# [Excerto fornecido]
Rael, depois de sair, vai deparar-se com a visão da Nova York da sua juventude. “Back in NYC” relembra a sua vida quando ainda era um jovem membro de um gang, o seu regresso de um assalto aos 17 anos de idade e quando a cidade era apenas para os mais fortes e aptos. É um longo “flashback” de memórias que ele vê desfilar á sua frente: “Hairless Heart”, um lindíssimo instrumental (das melhores peças que alguma vez o grupo compôs), mostra o sonho em que Rael vê o seu coração peludo ser removido e escanhoado com uma lâmina de barbear (esta minha interpretação pode ser entendida de maneira diferente...); “Counting Out Time” fala-nos da altura em que ele comprou e decorou um livro sobre encontros sexuais (“And I have studied every line, every page in the book”), do seu primeiro encontro com uma rapariga á qual tenta ministrar prazer mas falha redondamente por ter tudo numericamente organizado (“Touch and go with 1-6”, Bit of trouble in zone nº7”, “There’s heaven ahead in nº11!”).
   
“Carpet Crawlers” começa quando o desfile de memórias termina e Rael encontra-se novamente sozinho e tem á sua frente um longo corredor alcatifado, cheio de gente que tenta alcançar a porta que está ao fundo. Mais rápido que todos, ele alcança a porta, abre-a e vai-se encontrar numa longa escadaria que termina numa enorme câmara com 32 portas e assim chegamos a “The Chamber of 32 Doors” onde um Rael, cercado de diversa gente, incapaz de se concentrar e decidir qual a porta que deve escolher, pois apenas uma leva á saída, todas as outras conduzem novamente aquele local, encontra uma mulher que deseja conduzi-lo para fora da câmara.
“Lilywhite Lilith” apresenta-nos a mulher que ajuda Rael a sair pela porta certa para um outro aposento subterrâneo e grande onde o deixa sozinho. Medo e pânico é o que se pode deduzir do estranho e aterrorizante “The Waiting Room”, um tema instrumental que nos revela o que Rael sentiu naquele aposento onde foi deixado, no meio da escuridão e como única companhia um zumbido crescente e dois globos dourados iluminados que flutuam no ar encaminhando-se para ele. Rael destrói ambos os globos, mas provoca uma derrocada de rochas que o deixa preso e tudo parece indicar que acabou por selar o seu destino ao ver-se numa situação da qual não consegue sair.

# [Objetivo do exercício]
Dê continuidade ao texto sobre a jornada de Rael, escrevendo o que se segue à última frase.

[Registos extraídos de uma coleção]
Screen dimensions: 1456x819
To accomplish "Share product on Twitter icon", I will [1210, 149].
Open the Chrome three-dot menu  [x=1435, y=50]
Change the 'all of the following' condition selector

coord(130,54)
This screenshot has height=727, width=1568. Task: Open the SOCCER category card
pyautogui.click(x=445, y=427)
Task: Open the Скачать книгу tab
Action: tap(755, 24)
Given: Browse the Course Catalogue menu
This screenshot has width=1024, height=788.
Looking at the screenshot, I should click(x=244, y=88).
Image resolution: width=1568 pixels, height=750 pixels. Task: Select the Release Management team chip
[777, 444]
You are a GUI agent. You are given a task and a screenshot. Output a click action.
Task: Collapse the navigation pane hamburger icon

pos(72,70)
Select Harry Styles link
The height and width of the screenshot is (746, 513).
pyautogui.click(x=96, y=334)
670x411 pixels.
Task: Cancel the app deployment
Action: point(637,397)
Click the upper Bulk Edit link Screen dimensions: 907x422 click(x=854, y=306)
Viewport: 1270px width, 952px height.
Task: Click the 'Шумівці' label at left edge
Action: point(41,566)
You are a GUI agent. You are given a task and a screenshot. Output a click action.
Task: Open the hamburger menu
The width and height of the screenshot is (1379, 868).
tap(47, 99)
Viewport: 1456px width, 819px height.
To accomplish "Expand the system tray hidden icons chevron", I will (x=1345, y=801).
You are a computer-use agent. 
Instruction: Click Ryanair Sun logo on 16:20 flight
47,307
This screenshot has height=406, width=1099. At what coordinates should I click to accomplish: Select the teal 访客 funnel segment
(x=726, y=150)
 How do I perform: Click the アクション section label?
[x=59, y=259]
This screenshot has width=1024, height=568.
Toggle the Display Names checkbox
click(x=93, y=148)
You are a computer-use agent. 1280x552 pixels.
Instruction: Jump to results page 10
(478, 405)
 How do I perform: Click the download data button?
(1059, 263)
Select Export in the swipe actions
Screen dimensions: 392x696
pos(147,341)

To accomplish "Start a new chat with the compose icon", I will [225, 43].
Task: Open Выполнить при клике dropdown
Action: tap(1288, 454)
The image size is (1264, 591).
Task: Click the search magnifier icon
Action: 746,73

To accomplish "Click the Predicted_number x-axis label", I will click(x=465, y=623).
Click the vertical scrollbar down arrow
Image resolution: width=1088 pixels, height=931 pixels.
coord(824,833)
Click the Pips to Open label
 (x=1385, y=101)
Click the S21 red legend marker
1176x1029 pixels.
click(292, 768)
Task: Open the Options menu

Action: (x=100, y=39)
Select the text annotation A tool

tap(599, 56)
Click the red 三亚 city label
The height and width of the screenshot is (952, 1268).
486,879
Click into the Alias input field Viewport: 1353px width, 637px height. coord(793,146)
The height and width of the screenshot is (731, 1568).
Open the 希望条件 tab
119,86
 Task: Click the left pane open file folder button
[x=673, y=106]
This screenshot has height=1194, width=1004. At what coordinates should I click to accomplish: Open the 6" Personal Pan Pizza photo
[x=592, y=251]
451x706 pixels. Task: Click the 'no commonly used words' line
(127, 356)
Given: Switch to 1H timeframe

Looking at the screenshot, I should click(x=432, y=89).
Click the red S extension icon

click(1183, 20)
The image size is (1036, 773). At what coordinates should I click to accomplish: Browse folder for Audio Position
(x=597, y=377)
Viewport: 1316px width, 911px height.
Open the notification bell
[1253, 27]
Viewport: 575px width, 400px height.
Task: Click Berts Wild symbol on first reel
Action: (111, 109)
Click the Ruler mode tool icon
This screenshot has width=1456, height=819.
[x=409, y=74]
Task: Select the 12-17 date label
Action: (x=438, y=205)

# [Problema resolvido]
“Anyway” começa com um piano insinuante (quase um eco distante do início de “The Lamb Lies Down on Broadway”) e Rael conta aquilo que está a sentir, sente a morte a aproximar-se (“Anyway, they say she comes on a pale horse”), como gostaria de morrer e, num tom quase sarcástico goza com a sua própria situação ( “How wonderful to be so profound, when everything you are is dying underground”). Mas, rapidamente, Rael percebe que a sua hora ainda não chegou, pois uma visita inesperada, deixa-o surpreso: a Morte vem visitá-lo e ajudá-lo a sair daquela situação, é o que acontece em “The Supernatural Anaesthetist”, outro tema instrumental, no qual, Rael, após ser liberto por aquele convidado indesejável, segue o seu caminho, metendo novamente por um corredor iluminado por candelabros e, desta vez, é o seu nariz que lhe dá a direcção a seguir pois uma fragância doce entra-lhe pelas narinas e, a cada passo, a intensidade do cheiro aumenta e Rael acaba por ir ter uma grande câmara onde uma piscina cuja água é em tons rosados e uma fina camada de neblina paira sobre ela.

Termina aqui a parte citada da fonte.